**The exercise:** Rewrite the data, replacing each "Open" with "Select" and leaving everything else unchanged. Omit the pictures from your answer.

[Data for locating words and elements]
──────────────────────────────

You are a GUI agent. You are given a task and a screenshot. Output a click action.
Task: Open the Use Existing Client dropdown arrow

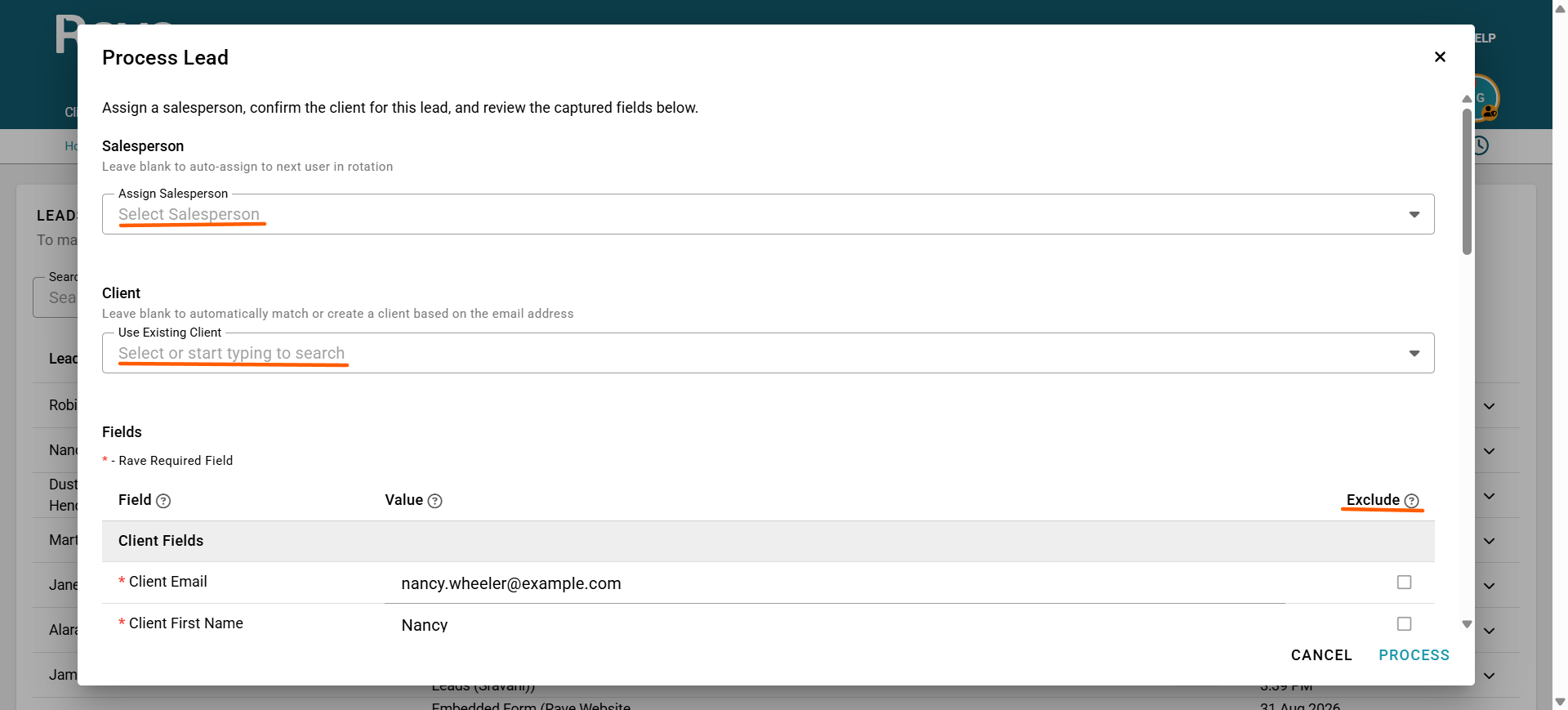[x=1414, y=354]
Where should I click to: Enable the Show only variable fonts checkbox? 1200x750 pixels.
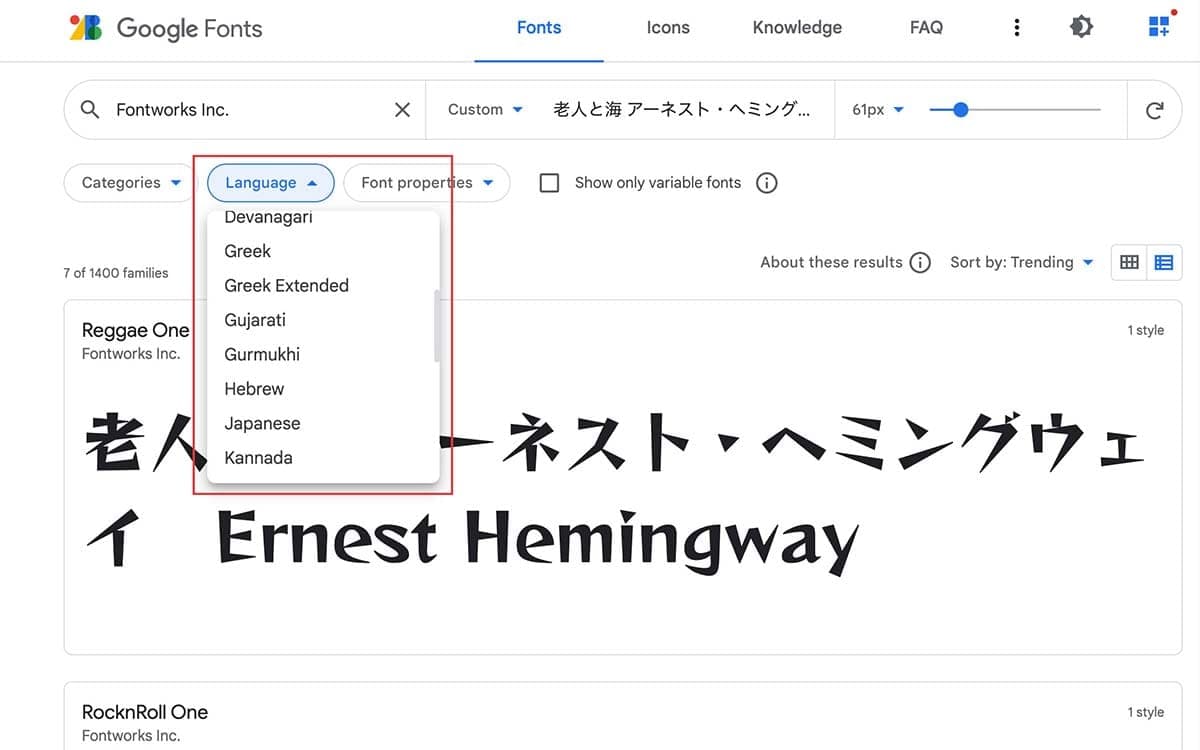[549, 182]
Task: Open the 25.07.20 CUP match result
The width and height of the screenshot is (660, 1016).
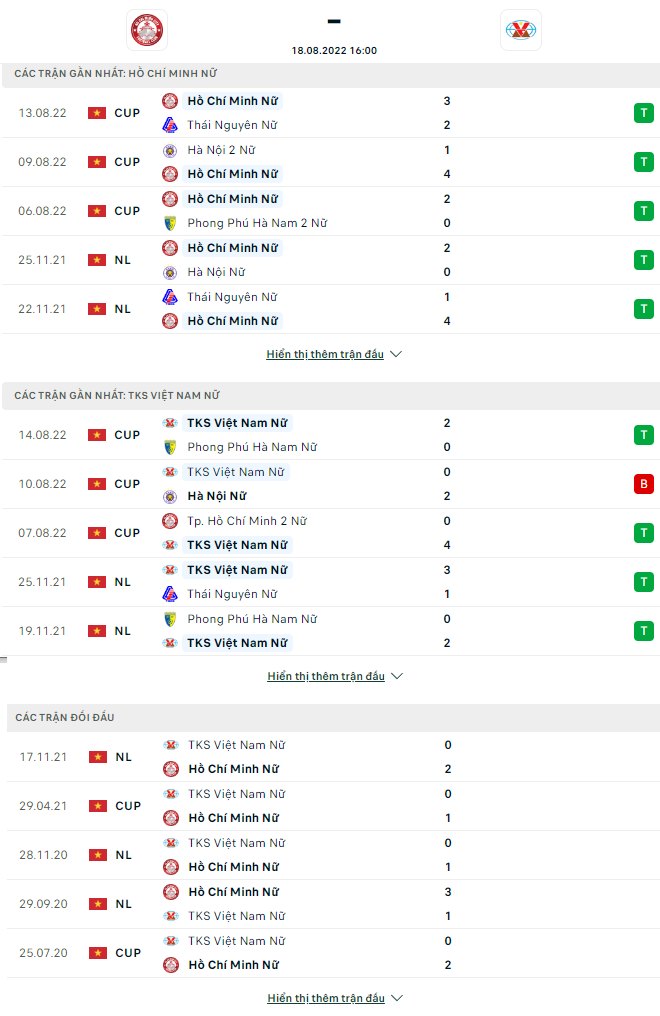Action: (x=330, y=953)
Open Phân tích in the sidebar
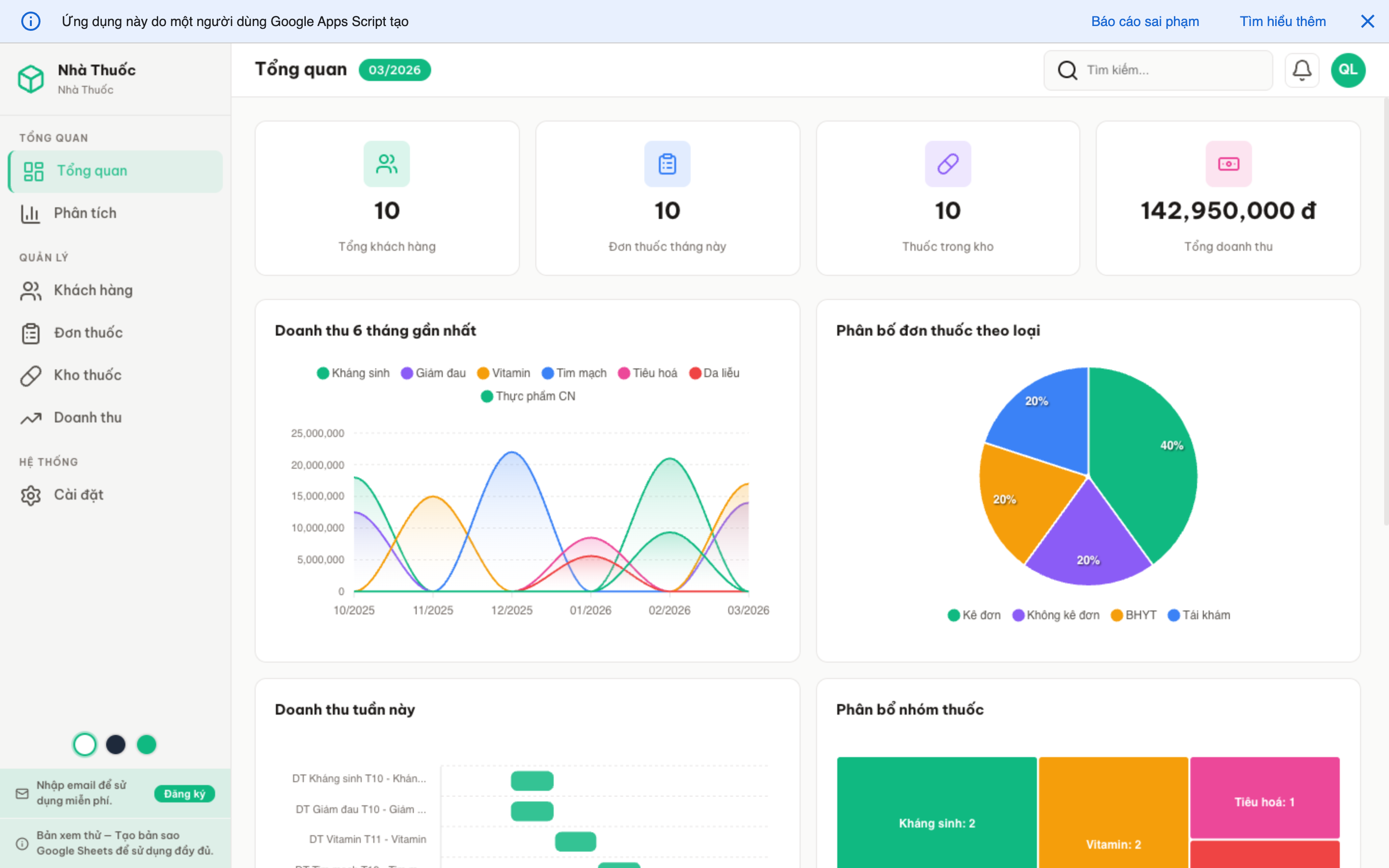1389x868 pixels. [85, 213]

──────────────────────────────

**Task answer:**
You are a GUI agent. You are given a task and a screenshot. Output a click action.
Task: Select the Use Existing Client dropdown arrow

[x=1414, y=354]
Where should I click to: Enable the Show only variable fonts checkbox? 1200x750 pixels.
[549, 182]
Task: Select the 25.07.20 CUP match result
The width and height of the screenshot is (660, 1016).
Action: (x=330, y=953)
Select Phân tích in the sidebar
1389x868 pixels. [85, 213]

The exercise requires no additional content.